O Cômodo onde ela entrara era basicamente uma sala de recepção, havia um balcão com várias armas e escudo distribuídos ali. Armaduras em manequins de madeira e adagas em mostruários. Tudo era feito de pinho, sem dúvida uma das madeiras mais resistentes que havia em todo o reino. Peles e cabeças de animais decoravam o lugar. A cabeça de um leão estava empalhada como se no meio de um rugido.
Marin ostentava o devido vigor do homem de vinte sete anos que era. Não exatamente por ser corpulento, até porque apesar dos músculos ele era bem magro, seu vigor destacava-se pelo jeito que se portava e se apresentava. Não havia insegurança em seus olhos e muito menos em suas atitudes, mesmo assim conseguia não ser arrogante apesar de sempre abusar de um ácido senso de humor. Conhecido por sua calma e controle emocional, Marin dificilmente se estressava.

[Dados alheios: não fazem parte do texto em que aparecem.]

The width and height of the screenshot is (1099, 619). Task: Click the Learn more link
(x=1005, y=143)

Quase sempre sabia como se portar e o que dizer, seja para persuadir alguém a fazê-lo um favor, ou para convencê-los sobre seu ponto de vista.

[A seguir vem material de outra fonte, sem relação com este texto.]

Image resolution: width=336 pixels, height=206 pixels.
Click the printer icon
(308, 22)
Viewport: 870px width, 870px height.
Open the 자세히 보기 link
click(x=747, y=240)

Tinha cabelos brancos e lisos que caiam até seus ombros, olhos chamativos de cor violeta e a parte que seria branca foi tingida de negro, um rito de passagem de uma guilda de assassinos que fizera parte. Quando decidiu sair dela a mesma virou-se contra ele, hoje em dia ela já não existe mais. O centro de sua testa tinha uma lua crescente e no canto de seu rosto fios grossos entrelaçados, tatuagens comuns nas comunidades nórdicas do Reino de Izalith.
Usava uma camisa de manga comprida de linho verde e uma calça de pano. Estava descalço, media exatamente um metro e noventa, não obstante não passava dos cento e cinco quilos.

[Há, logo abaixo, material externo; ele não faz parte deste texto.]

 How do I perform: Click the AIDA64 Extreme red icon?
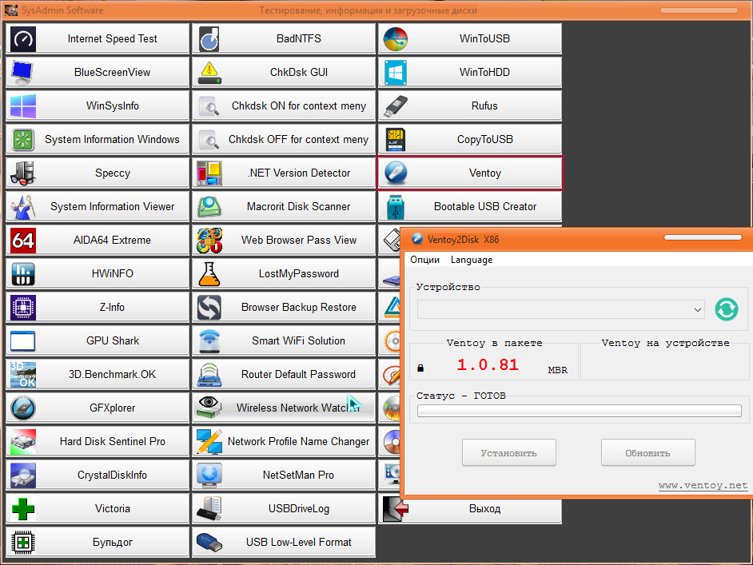(23, 241)
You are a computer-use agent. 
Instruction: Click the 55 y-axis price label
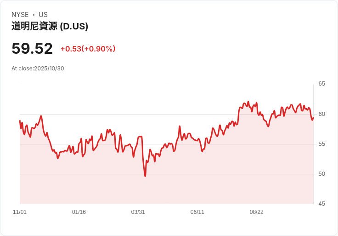pos(321,144)
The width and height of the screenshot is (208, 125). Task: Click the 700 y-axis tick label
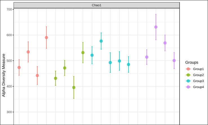tap(9, 9)
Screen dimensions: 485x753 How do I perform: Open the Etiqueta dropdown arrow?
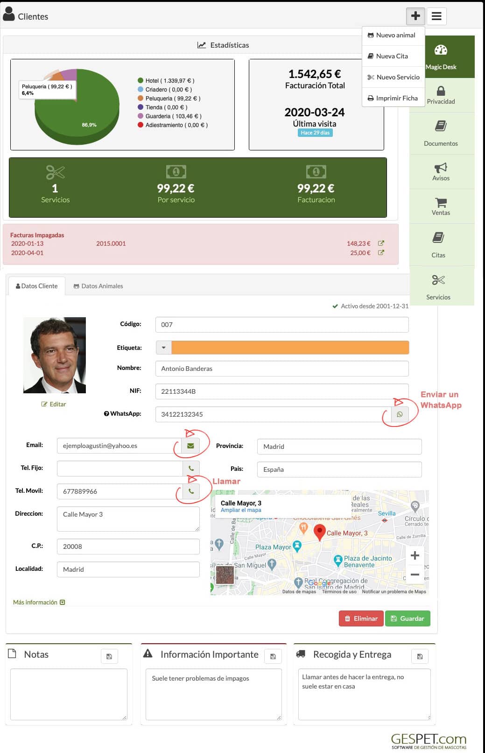pyautogui.click(x=163, y=348)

Ela estava dentro da Ferraria da Calmaria e da Tempestade, um dos lugares que moviam maior parte dos crimes do Reino. Era ali onde toneladas de aço eram transformadas nas armas que matariam soldados, monstros e às vezes pessoas inocentes. Mas ela sabia que eles eram os únicos que fariam os aprimoramentos necessários em seu equipamento sem perguntar demais.
—Os mestres ferreiros estão aí?—Aiden perguntou.
—Não, apenas eu.—respondeu com um sorriso.
—Porra, logo hoje.
—Quer que eu dê um jeito nessa sua lâmina?
—Eu queria que eles dessem, mas pelo jeito vai ter que ser você.
—O que tem de errado comigo?—perguntou quase que pessoalmente ofendido.
— Das duas vezes que você reparou a minha espada eu senti ela desbalanceada, como se estivesse torta.
—Da última vez você gostou da coisa que eu tenho torta.—retrucou sarcástico como sempre.
—Me faltava experiência. Hoje sei que prefiro muito mais uma Claymore a essa sua faca de manteiga.—Aiden disse com seu sorriso bobo.
—Ai, essa doeu.—respondeu rindo, era seguro demais de si para abalar-se com um comentário obviamente ensaiado.—Mas venha, vamos à forja.
Marin guiou-a para dentro do armazém da loja e juntos subiram uma escada e lá estava ela, em frente à forja de mil céus. Sombra abria seus braços para ela, já havia visto aquele lugar antes, mas toda vez era mais maravilhosa que a anterior. Era uma enorme quadra de pedra. Cabiam facilmente vinte pessoas ali. E na borda colada a montanha havia uma piscina de lava, contida por pedras de obsidiana. E acima disso a cabeça de um urso, e da boca aberta dele era de onde o fogo em forma líquida saia.
—Cada vez mais bonito não?—Marin perguntou.
—Sem dúvidas.—Aiden respondeu deslumbrada.
—Mas ande, aos negócios.
Aiden abriu sua bolsa e começou a dispor peça por peça de sua armadura, incluindo seu escudo e sua espada. Logo todos ali estavam enfileirados.
—Quer que eu repare essas coisas? Elas não parecem quase nada gastas.
—Não vim aqui por reparos Marin, eu quero aprimorar tudo.
—E qual a sua...—O ferreiro não conseguiu mais falar ao ver o que estava em sua frente;—Não acredito. Isso é M...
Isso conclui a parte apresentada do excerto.